- [文本段落]
到底何种条件下 CR Request 才会收到Current Block呢?
答案是:针对不同种类class的block,CR server有不同的做法。 对于undo block或者 undo header block的CR quest, LMS总是传输Current Block, 这是为了给 远程节点 可能正在进行的 block cleanout、 CR Version构造提供便利。
对于普通的数据块 data blocks, 默认情况下总是 CR quest & CR received的(排除之前所说的Light Work Rule,LMS"偷懒"), 除非Current Block已经DownConvert降级为S lock,那么LMS进程会宣称直接ship一个current version的block。
为了证明这一点 , 我们再次测试 ,这次我们将控制DownConvert的隐藏参数”_fairness_threshold“提高到200,这将造成Xcurrent Block无法降级为Scurrent, 也将导致LMS更少地传输Current Version的Data Block:
SQL> show parameter fair
NAME TYPE VALUE
------------------------------------ ----------- ------------------------------
_fairness_threshold integer 200
Instance 1:
SQL> update test set id=id+1 where id=4;
1 row updated.
Instance 2:
SQL> update test set id=id+1 where id=2;
1 row updated.
SQL> select state,cr_scn_bas from x$bh where file#=1 and dbablk=89233 and state!=0;
STATE CR_SCN_BAS
---------- ----------
1 0
3 1838166
在Instance 1上 不断查询,并 通过instance 2的 v$cr_block_server验证
instance 1
SQL> select * from test;
ID
----------
10
3
instance 2:
SQL> select state,cr_scn_bas from x$bh where file#=1 and dbablk=89233 and state!=0;
STATE CR_SCN_BAS
---------- ----------
1 0
3 1883707
8 0
SQL> select * from test;
ID
----------
10
3
SQL> select state,cr_scn_bas from x$bh where file#=1 and dbablk=89233 and state!=0;
STATE CR_SCN_BAS
---------- ----------
1 0
3 1883707
8 0
...................
SQL> /
STATE CR_SCN_BAS
---------- ----------
2 0
3 1883707
3 1883695
repeat cr request on Instance 1
SQL> /
STATE CR_SCN_BAS
---------- ----------
8 0
3 1883707
3 1883695
实际测试发现_fairness_threshold似乎存在某个上限,虽然设置为200 但是在不多的几次CR serve后就Downgrade了lock, 这造成对data block的 CR Request最终还是Receive了 Current Block。

- [数据行]
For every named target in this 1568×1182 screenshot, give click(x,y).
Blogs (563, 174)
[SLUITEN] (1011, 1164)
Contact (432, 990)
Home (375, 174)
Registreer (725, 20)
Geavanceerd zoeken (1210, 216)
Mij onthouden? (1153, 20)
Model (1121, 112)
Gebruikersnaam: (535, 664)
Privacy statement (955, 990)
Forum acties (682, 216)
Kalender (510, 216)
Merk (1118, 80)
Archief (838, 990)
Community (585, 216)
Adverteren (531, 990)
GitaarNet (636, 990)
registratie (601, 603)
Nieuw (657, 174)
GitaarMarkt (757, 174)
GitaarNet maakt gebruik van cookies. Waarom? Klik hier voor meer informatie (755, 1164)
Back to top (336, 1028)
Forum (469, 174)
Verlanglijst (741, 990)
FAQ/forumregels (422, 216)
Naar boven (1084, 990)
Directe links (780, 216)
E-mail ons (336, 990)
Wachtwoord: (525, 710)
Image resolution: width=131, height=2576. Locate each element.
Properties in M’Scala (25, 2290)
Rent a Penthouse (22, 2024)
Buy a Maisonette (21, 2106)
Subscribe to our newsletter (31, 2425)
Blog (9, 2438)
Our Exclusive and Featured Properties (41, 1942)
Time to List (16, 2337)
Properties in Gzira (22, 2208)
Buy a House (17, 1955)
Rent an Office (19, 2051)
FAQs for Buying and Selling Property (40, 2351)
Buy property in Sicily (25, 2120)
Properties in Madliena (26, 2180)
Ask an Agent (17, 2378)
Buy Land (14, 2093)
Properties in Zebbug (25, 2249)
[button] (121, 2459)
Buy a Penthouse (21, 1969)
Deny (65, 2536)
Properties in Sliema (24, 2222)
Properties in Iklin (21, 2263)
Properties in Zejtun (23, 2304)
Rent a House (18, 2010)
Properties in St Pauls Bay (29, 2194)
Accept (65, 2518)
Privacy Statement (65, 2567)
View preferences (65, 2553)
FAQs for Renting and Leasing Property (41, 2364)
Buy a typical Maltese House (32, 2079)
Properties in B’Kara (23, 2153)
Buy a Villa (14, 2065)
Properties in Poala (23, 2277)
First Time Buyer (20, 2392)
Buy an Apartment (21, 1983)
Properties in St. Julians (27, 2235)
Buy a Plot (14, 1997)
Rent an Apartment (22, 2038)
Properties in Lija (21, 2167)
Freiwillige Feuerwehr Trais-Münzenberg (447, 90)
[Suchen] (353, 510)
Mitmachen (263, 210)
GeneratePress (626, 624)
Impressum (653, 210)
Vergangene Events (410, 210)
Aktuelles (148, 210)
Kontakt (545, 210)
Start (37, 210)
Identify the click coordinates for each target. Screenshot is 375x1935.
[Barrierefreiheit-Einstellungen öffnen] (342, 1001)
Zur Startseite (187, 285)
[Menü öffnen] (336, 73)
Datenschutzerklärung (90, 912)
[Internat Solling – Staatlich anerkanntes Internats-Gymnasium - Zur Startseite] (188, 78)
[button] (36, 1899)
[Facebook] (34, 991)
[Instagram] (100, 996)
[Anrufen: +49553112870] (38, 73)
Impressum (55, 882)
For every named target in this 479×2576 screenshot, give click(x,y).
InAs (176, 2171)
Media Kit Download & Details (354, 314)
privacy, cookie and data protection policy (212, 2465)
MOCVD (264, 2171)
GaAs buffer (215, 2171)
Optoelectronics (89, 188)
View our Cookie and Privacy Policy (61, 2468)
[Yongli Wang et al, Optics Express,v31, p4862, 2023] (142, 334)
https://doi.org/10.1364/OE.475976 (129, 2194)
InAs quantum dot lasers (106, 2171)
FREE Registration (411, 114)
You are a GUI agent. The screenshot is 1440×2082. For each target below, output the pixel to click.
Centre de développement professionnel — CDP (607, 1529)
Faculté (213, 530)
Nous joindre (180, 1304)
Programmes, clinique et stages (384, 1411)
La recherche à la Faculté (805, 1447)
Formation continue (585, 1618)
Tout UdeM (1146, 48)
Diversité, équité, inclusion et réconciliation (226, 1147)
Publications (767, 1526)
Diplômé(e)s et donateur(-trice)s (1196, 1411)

- [操作要求 1]
根据文本段落，对于 undo block 或 undo header block 的 CR 请求，LMS 为什么总是传输 Current Block？用一到三句话说明。
- [操作要求 2]
找出文本段落中 CR_SCN_BAS 列出现过的全部非零值，重复的只列一次。
- [操作要求 3]
文本段落的测试中，隐藏参数 _fairness_threshold 被提高到了多少？

- [参考答案 1]
这样做是为了给远程节点可能正在进行的 block cleanout 和 CR Version 构造提供便利。

- [参考答案 2]
1838166、1883707、1883695

- [参考答案 3]
200